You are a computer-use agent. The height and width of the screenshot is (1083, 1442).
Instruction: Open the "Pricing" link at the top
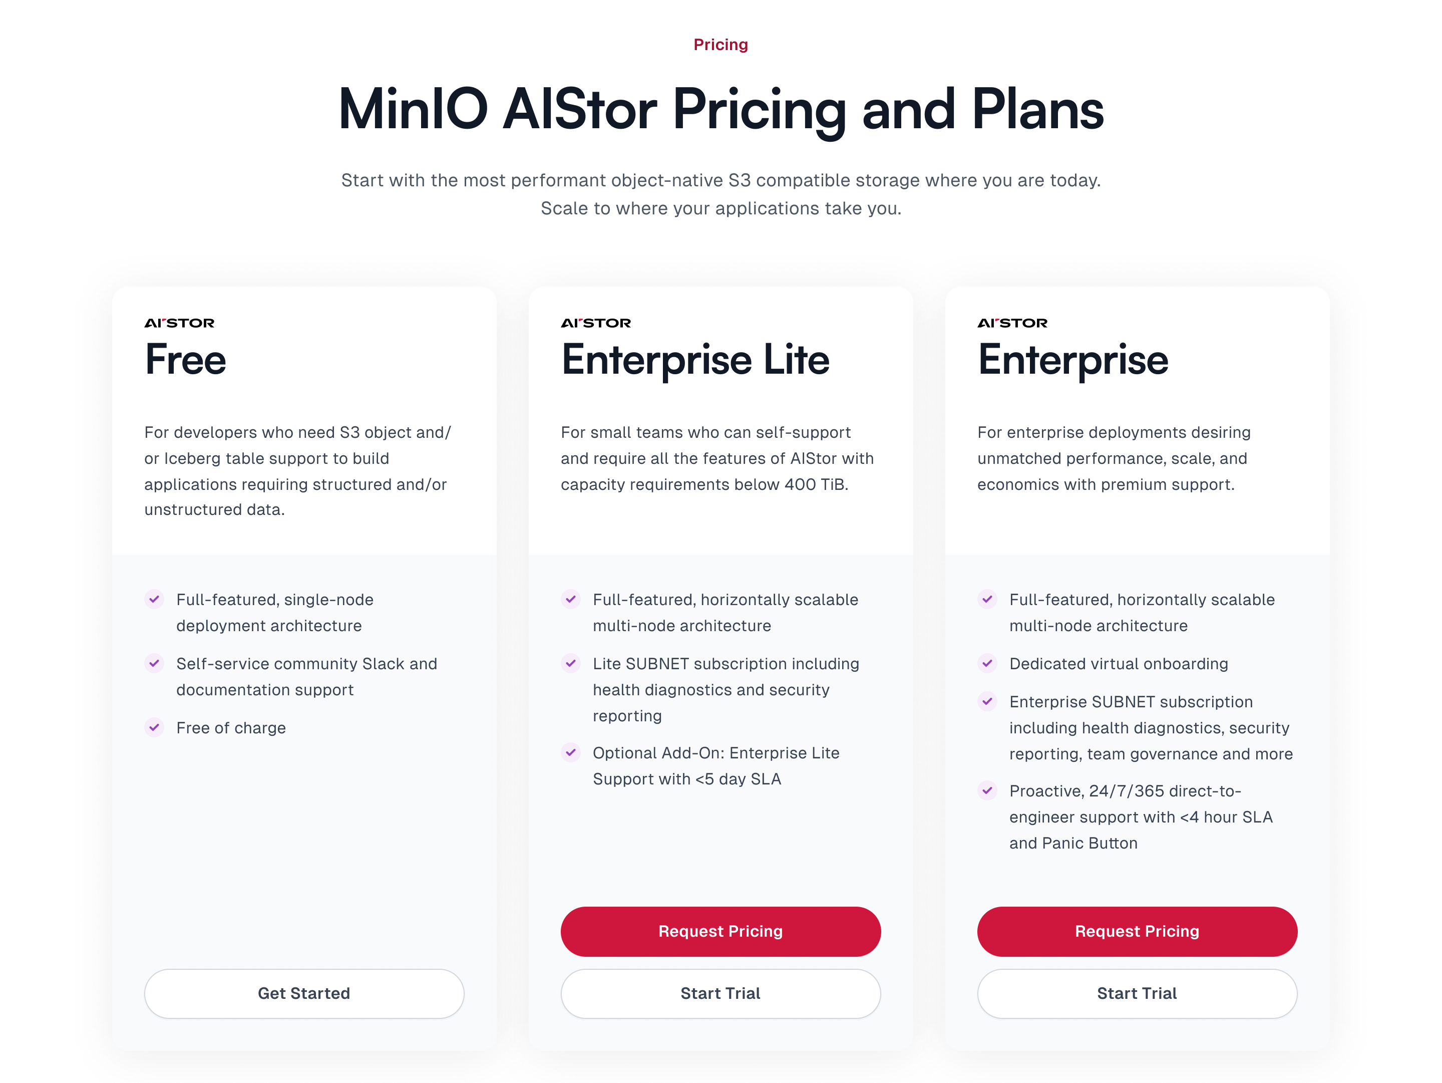[720, 44]
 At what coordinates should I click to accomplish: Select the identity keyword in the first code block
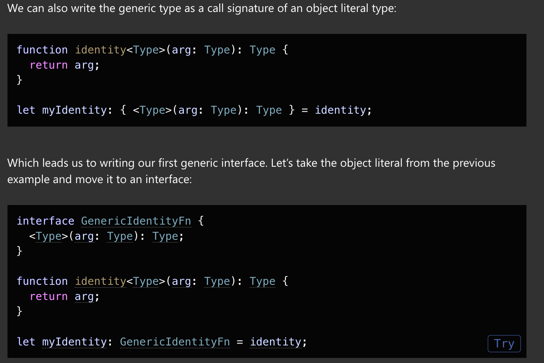coord(101,49)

Your objective: Pictures in the records above should not be copied. Repeat everything else exactly.

Output of the task:
You are a computer-use agent. The height and width of the screenshot is (1083, 1442).
Instruction: Open the "Pricing" link at the top
[720, 44]
 At what coordinates should I click to accomplish: Select the identity keyword in the first code block
coord(101,49)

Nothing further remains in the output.